We often look at the presidents of other nations and judge them as strong or weak depending on their support domestically. Are they on their way out or are they firmly in control? Other nations do the same to us. President Obama was getting a reputation as a leader who did not have the support of his own people, who could not deliver on his promises. Leaders in other nations saw Obama fiercely attacked every day by a vocal opposition. They judged his political future to be very much in doubt. They were visibly beginning to hedge their bets.

The Supreme Court decision, said Obama, "was a victory for people all over this country whose lives are more secure because of this law." The same its true for Obama's global standing. His leadership is more secure, particularly as the conservative chief justice led the majority in support of the president. You could almost feel political rheostats adjusting around the globe.

As the Hindu, a leading Indian newspaper, immediately opined, "The U.S. Supreme Court on Thursday may have virtually handed President Barack Obama a second term in the White House."

The decision upholding the president's main domestic initiative will pay dividends for his global initiatives. It makes him a winner, a stronger leader who stuck with and ultimately prevailed on a historic change of direction. It does not, despite the Hindu's confidence, decide the November election but it immediately makes Obama seem stronger and his political opponents weaker.

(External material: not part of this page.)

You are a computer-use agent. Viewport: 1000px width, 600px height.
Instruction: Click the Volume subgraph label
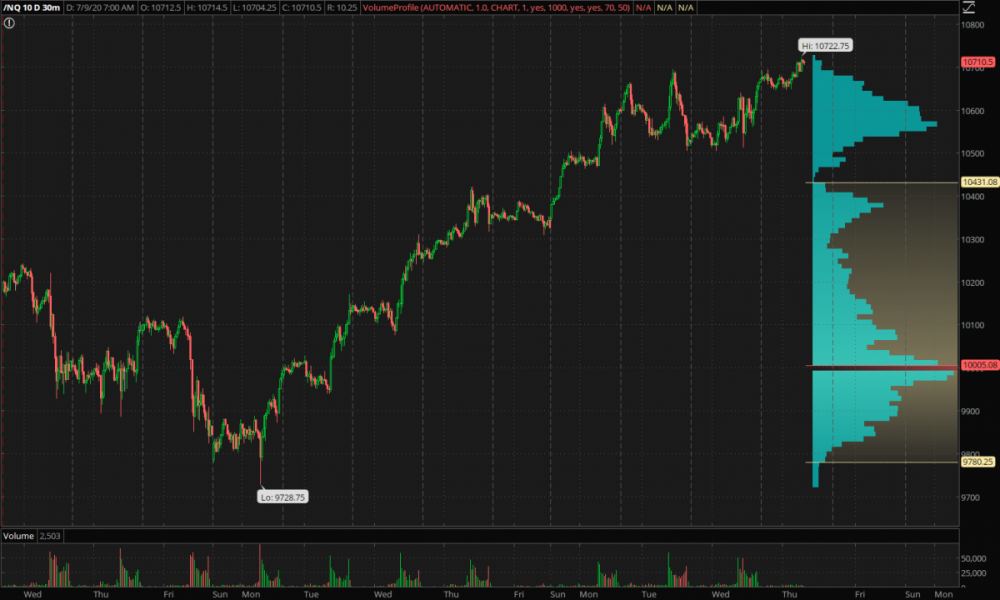pyautogui.click(x=18, y=536)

Consider the alternative. "There was little doubt that had the Supreme Court overturned his reform," said the Economist, "it would have been mortifying." Instead, the president "will naturally have something of a spring in his step for the next few weeks." It is not a question of the president's confidence, but of other leaders' confidence in him. His victory will aid the president and his national security team as they press for international agreements on Syria, Iran, Afghanistan supply lines, U.S. presence in Asia, and the European economic crisis.

This decision could strengthen Obama's resolve to press forward with his other transformative initiatives, for example on nuclear weapons policy. In the same year he launched his health care reform efforts, the president laid out his plans for modernizing our outdated nuclear strategy. Coincidently, he has recently completed a year-long study on how to implement his 2010 Nuclear Posture Review. Obama is expected to announce his new policy in July. But some of his advisors have been getting cold feet, worried that if the president departed too far from Cold War orthodoxy he would suffer politically.

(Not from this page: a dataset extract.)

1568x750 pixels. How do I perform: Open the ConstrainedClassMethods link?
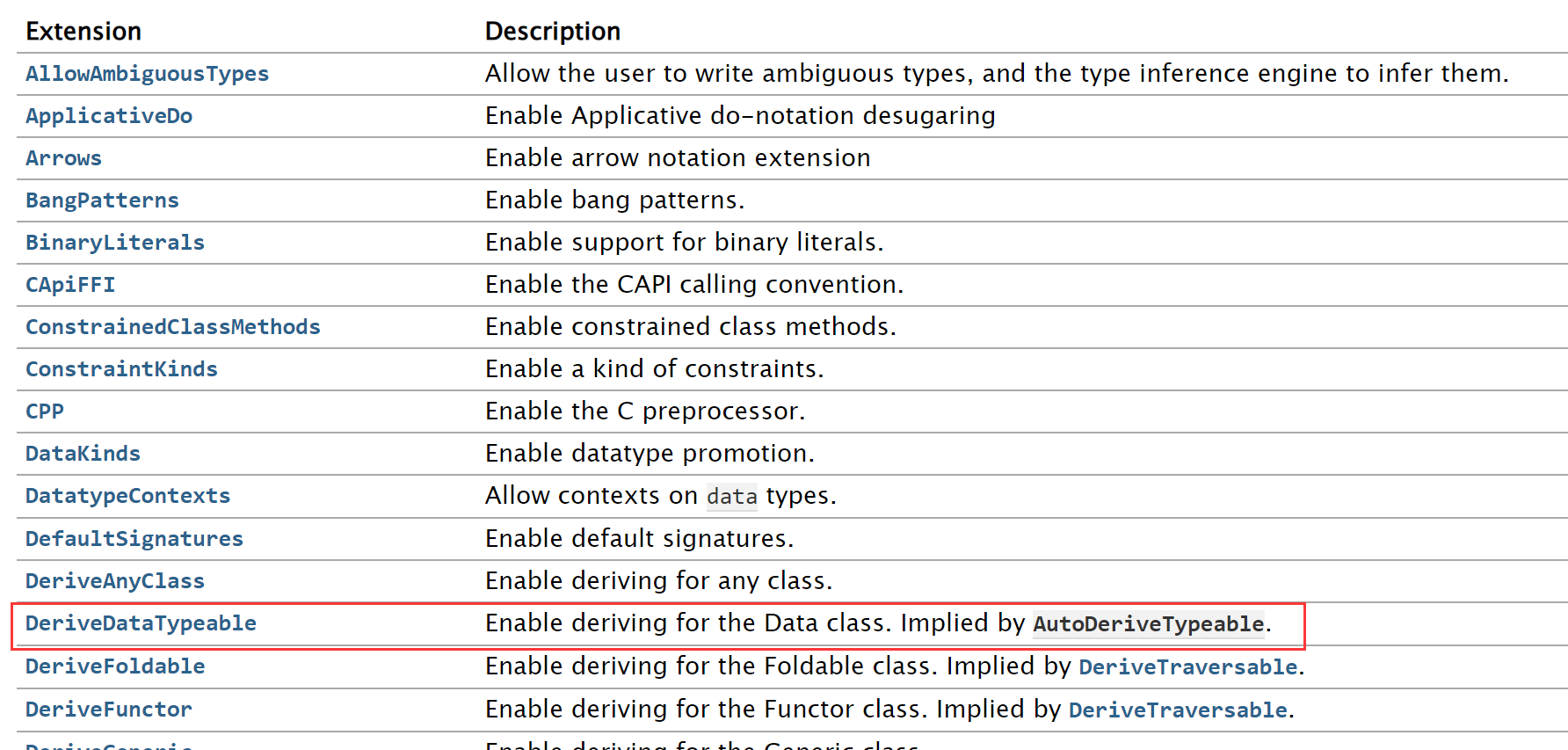tap(173, 327)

But as Obama said with Kennedy-like wit shortly after the court's opinion was handed down, "It should be pretty clear by now that I didn't do this because it was good politics." The same is true of many of his national security efforts, particularly his nuclear policy. He believes it the right thing to do, even as his advisors hesitate.

Obama's victory on new health care security for the American people could give him the encouragement and political space he needs to give the nation a more rational nuclear security policy. If so, the nation will be stronger for it.